START Information supplied

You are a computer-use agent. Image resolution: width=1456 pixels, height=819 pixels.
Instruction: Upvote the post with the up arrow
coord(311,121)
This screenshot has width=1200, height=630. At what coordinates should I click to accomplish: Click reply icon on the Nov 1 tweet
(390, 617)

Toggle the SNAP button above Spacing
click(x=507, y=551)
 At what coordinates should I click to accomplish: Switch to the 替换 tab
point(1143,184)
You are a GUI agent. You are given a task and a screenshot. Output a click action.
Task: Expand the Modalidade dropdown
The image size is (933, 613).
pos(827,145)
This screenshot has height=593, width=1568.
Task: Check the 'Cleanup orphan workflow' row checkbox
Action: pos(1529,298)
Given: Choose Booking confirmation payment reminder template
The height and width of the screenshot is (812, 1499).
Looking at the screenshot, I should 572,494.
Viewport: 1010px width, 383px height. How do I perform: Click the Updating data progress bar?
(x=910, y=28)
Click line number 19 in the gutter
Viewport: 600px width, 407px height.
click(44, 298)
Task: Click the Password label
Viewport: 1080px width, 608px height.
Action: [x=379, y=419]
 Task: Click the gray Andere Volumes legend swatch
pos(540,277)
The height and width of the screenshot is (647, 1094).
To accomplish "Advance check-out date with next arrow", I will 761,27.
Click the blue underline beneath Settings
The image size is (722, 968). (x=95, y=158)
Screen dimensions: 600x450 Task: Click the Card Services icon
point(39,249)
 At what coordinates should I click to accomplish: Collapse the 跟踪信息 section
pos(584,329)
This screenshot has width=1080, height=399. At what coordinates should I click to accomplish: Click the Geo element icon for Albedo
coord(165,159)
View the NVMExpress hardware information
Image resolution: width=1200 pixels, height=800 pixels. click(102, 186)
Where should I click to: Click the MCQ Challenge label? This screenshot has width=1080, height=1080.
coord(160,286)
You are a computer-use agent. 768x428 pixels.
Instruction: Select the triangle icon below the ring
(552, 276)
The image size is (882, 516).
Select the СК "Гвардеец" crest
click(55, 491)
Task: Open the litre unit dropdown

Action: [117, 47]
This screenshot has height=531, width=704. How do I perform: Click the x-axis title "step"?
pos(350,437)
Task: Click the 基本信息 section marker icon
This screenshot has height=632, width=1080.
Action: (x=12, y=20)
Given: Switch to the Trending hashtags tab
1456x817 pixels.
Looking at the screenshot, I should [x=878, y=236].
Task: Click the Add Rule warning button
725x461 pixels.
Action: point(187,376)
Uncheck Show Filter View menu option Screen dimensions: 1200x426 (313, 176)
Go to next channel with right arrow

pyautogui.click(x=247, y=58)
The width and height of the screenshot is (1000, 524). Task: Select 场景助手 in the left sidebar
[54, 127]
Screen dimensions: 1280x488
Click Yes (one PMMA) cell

END Information supplied

### Problem statement
The lines from the top of the data above down to the line containing "Task: Expand the Modalidade dropdown" are to be copied exactly; no other line should appear.

### Exercise result
You are a computer-use agent. Image resolution: width=1456 pixels, height=819 pixels.
Instruction: Upvote the post with the up arrow
coord(311,121)
This screenshot has width=1200, height=630. At what coordinates should I click to accomplish: Click reply icon on the Nov 1 tweet
(390, 617)

Toggle the SNAP button above Spacing
click(x=507, y=551)
 At what coordinates should I click to accomplish: Switch to the 替换 tab
point(1143,184)
You are a GUI agent. You are given a task and a screenshot. Output a click action.
Task: Expand the Modalidade dropdown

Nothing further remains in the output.